Para empezar, la feminista es una mujer que trabaja por cuenta ajena, pero que no sólo se preocupa por su promoción personal, sino también se ocupa de la emancipación de las otras mujeres. Llegar a un puesto más o menos destacado y contentarse con la propia satisfacción de que se es alguien excepcional, porque en su nivel sólo hay varones, es una postura que bastantes mujeres practican, pero que no es solidaria con su propio sexo.

Desde luego, tener que ser feminista reivindicativa de derechos en 1977 es una desgracia, pero no queda otro remedio. Las feministas europeas, como la inglesa Ms. Pakhurst o la sueca Emilia Bromee, cuando iniciaron su lucha allá por los veinte y los treinta, pidiendo la reforma de los códigos, estaban convencidas de que con ello conseguirían el cambio de la condición social, no sólo jurídica de la mujer. Las feministas españolas tenemos que proseguir la lucha, a despecho de que después de cincuenta años sepamos que con la reforma legal se da un paso importante, pero la misma no conlleva la evolución social. En España hay leyes discriminatorias en contra de la mujer, pero son las actitudes sociales las que en mayor medida ponen de manifiesto que «eso de la igualdad», si quieren, que lo pongan en los códigos, pero, aquí, de cambiar, nada...

La dialéctica feminista implica hoy la búsqueda de un nuevo tipo de sociedad en donde el sexo no sea más elemento de discriminación, ni social, ni legal, na cultural. El feminismo, así entendido, forma parte de los movimientos sociales contemporáneos tendentes al logro de una sociedad mejor. Y como la mayoría de las personas interesadas en el mismo reconocen, la protagonista de su propia liberación no puede ser otra que la mujer.

Habrá, por tanto, que proseguir la lucha., en la confianza de que la misma no sea estéril.
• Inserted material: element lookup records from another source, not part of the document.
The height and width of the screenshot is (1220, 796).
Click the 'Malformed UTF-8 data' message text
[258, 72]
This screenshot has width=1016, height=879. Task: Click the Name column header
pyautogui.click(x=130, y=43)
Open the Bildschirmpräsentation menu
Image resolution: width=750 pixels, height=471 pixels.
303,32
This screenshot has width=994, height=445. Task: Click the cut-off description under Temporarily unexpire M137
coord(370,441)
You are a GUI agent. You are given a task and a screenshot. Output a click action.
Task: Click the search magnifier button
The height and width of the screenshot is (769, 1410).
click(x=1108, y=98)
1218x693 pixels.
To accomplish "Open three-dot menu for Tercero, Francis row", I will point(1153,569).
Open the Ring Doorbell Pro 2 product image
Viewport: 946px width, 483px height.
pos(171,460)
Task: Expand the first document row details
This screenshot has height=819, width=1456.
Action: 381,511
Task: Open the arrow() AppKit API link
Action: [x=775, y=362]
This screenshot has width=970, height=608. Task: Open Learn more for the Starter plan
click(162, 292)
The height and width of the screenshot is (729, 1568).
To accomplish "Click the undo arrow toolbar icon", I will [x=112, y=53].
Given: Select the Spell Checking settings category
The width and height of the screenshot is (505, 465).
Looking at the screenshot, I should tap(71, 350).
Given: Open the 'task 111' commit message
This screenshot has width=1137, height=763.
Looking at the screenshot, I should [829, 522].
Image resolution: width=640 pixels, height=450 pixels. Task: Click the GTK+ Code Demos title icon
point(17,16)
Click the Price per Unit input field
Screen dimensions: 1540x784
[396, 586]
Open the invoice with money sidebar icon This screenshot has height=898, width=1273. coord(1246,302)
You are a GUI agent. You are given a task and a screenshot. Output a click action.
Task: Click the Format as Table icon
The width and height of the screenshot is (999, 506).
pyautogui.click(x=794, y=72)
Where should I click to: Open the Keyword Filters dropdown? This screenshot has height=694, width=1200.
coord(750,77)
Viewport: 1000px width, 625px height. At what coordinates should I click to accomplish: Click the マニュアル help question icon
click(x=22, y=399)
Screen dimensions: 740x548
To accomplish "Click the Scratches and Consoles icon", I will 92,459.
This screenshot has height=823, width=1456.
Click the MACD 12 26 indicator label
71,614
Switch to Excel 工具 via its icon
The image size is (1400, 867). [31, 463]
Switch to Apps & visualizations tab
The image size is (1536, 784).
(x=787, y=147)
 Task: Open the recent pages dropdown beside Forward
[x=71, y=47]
Y si reconocemos también que la dialéctica histórica ha discurrido con un dualismo sexual, reforzado por la discriminación cultural y educativa, con menoscabo de los derechos humanos, tendremos que reconocer también que el burro, la mula, el tractor, la lavadora, la cocina eléctrica, el friegaplatos y demás utensilios y mecanismos técnicos son los que, al facilitar el trabajo de todos, han contribuido a liberar a la mujer de su pesado fardo.

(1) Ver. José María González Ruiz: ¿Hay un machismo clerical? «Sábado Gráfico», 5 - 3 - 77, Página 24.